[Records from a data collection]
━━━━━━━━━━━━━━━━━━━━

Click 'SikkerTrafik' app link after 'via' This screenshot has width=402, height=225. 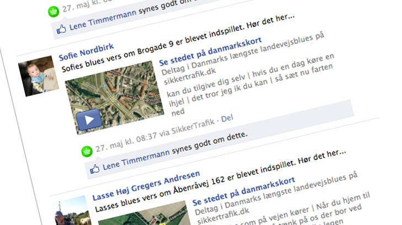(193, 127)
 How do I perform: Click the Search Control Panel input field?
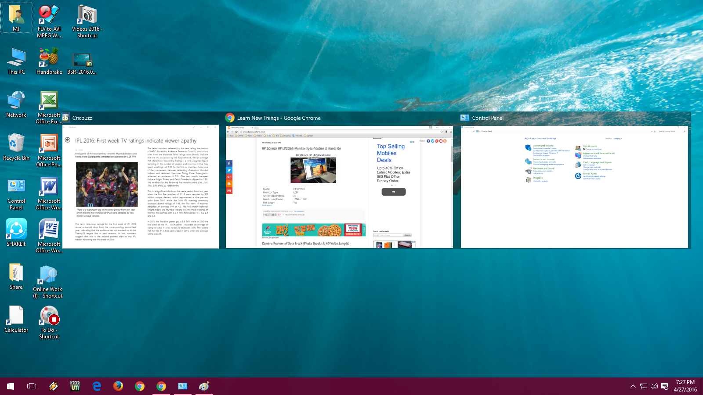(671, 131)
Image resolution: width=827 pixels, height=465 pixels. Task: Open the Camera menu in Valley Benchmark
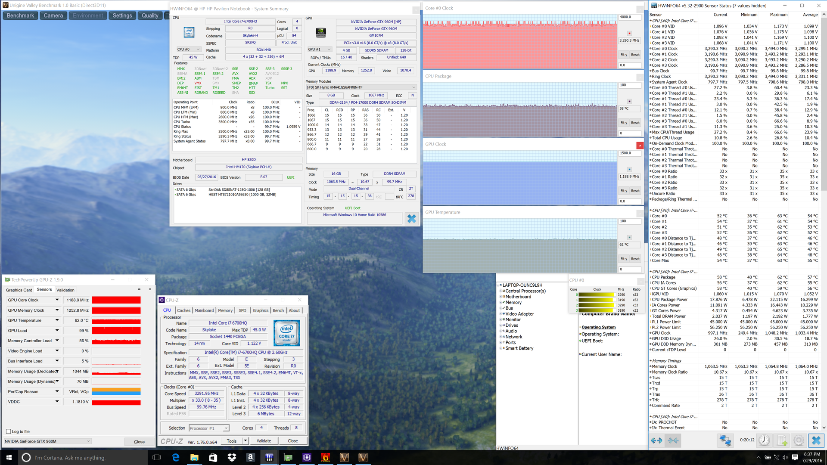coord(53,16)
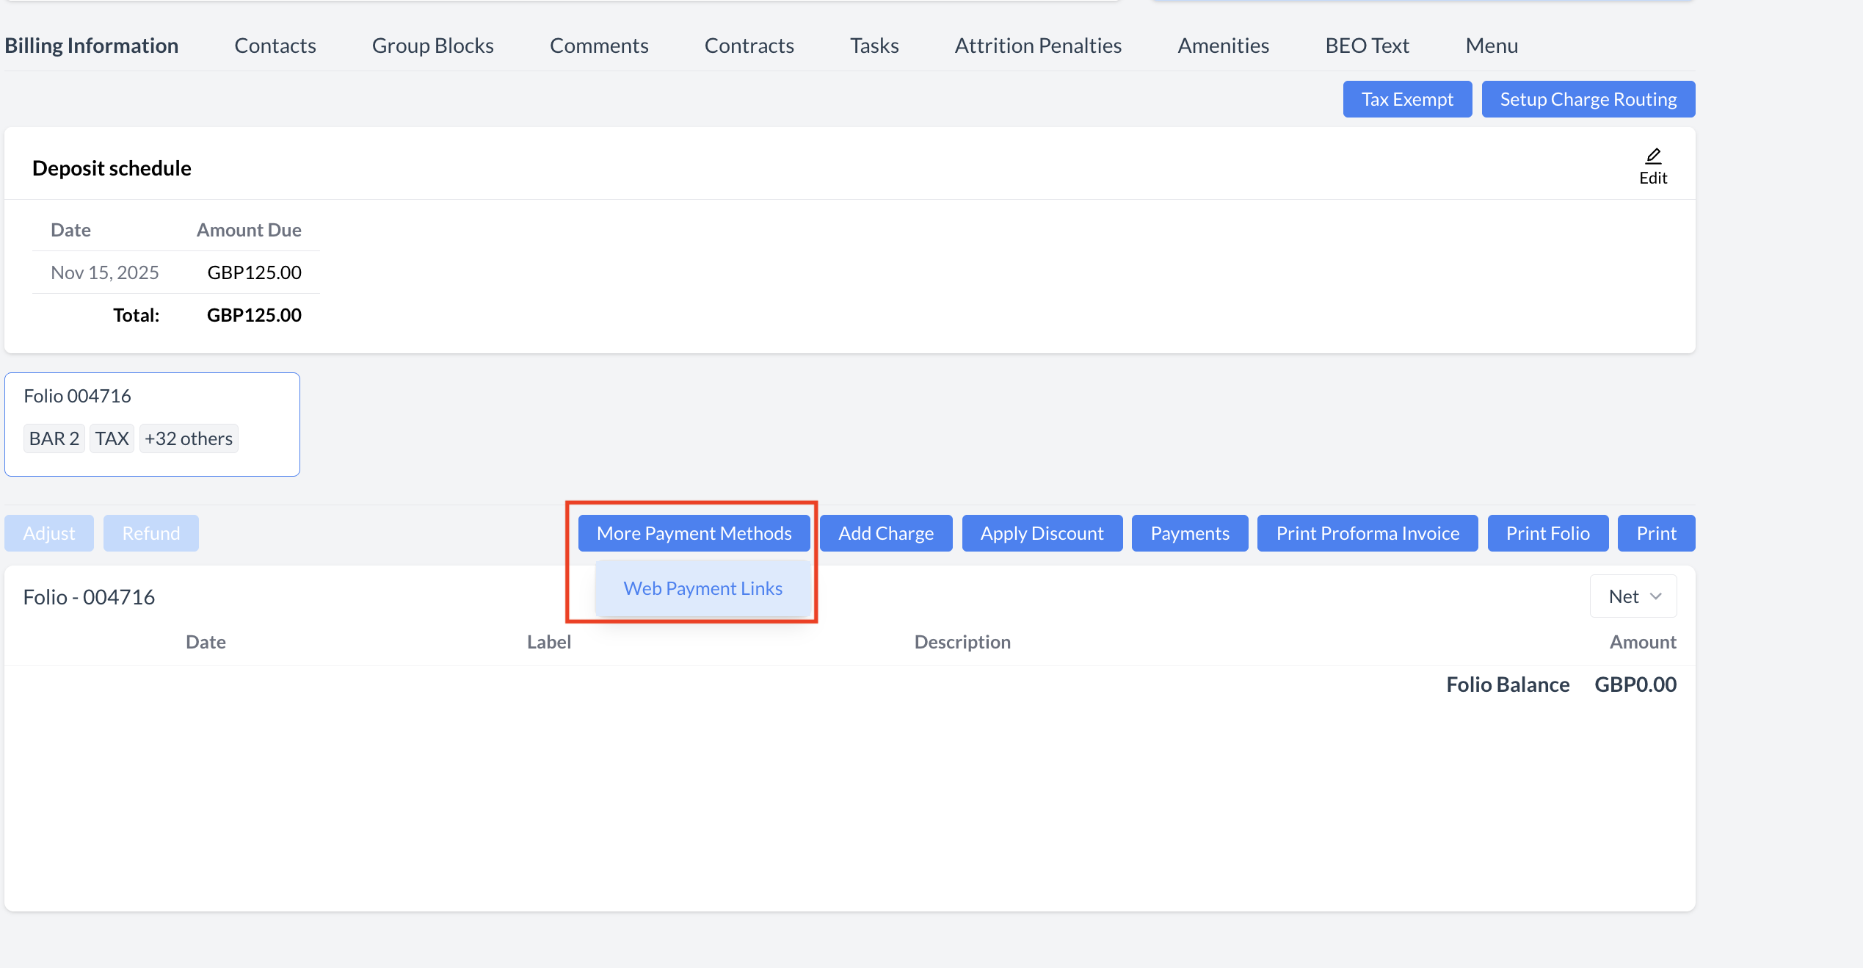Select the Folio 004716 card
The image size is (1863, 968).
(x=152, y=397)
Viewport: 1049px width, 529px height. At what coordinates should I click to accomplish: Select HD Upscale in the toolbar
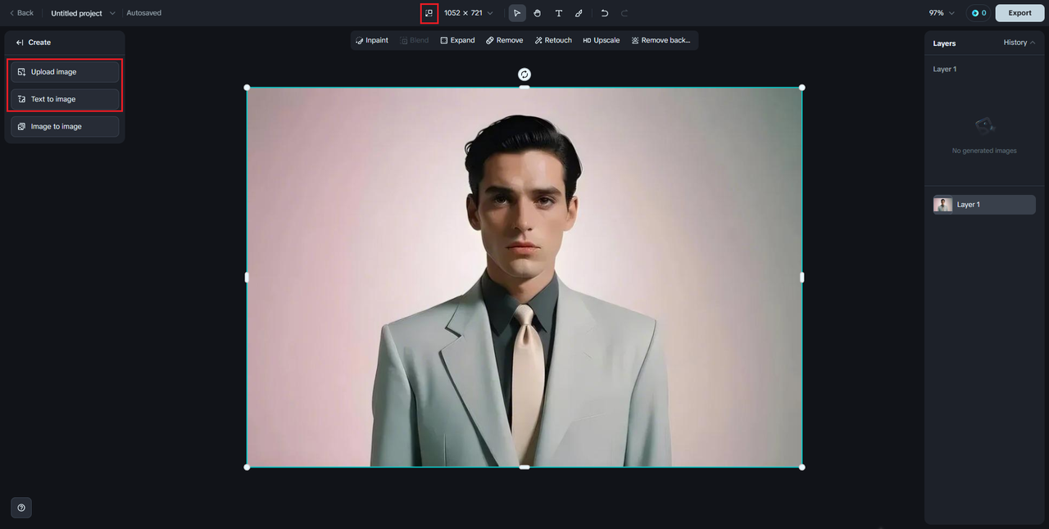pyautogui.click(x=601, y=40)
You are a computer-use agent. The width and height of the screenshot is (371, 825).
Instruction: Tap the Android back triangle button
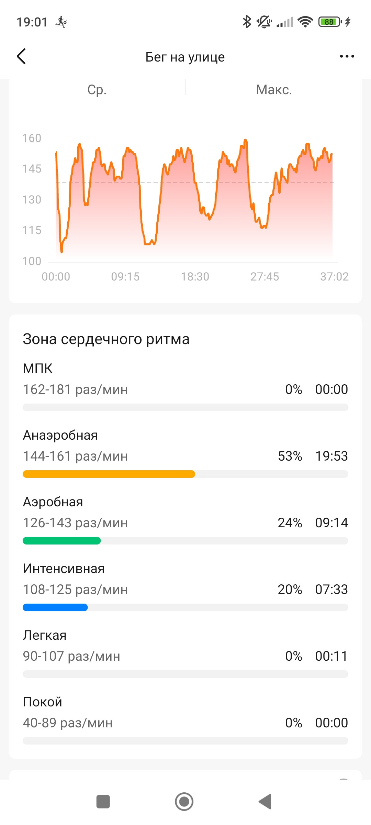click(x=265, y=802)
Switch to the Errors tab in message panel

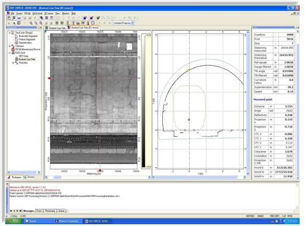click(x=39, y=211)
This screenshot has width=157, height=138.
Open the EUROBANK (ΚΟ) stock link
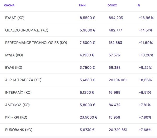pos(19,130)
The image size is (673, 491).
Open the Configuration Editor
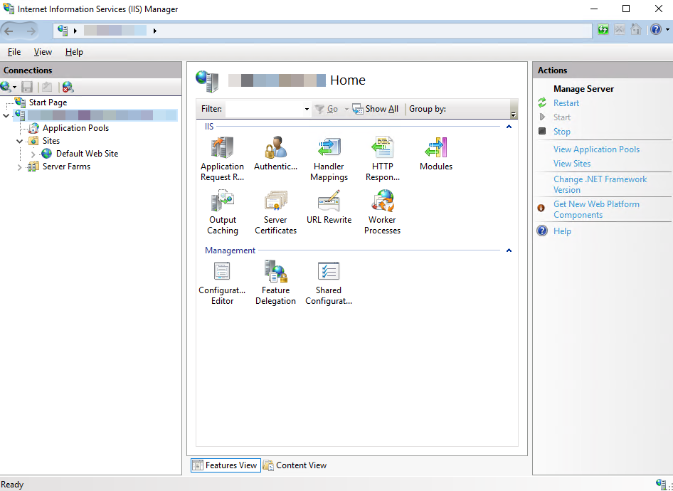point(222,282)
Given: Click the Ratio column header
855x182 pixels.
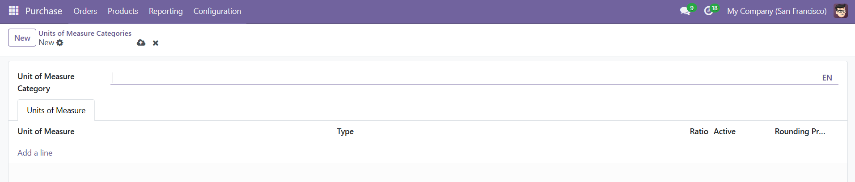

━━━━━━━━━━━━━━━━━━━━

**Your goal:** Collect each line of the records above that contains the word "Open". Case counts.

**Full solution:**
Image resolution: width=827 pixels, height=465 pixels. Task: Open the Camera menu in Valley Benchmark
Open the EUROBANK (ΚΟ) stock link
Open the Configuration Editor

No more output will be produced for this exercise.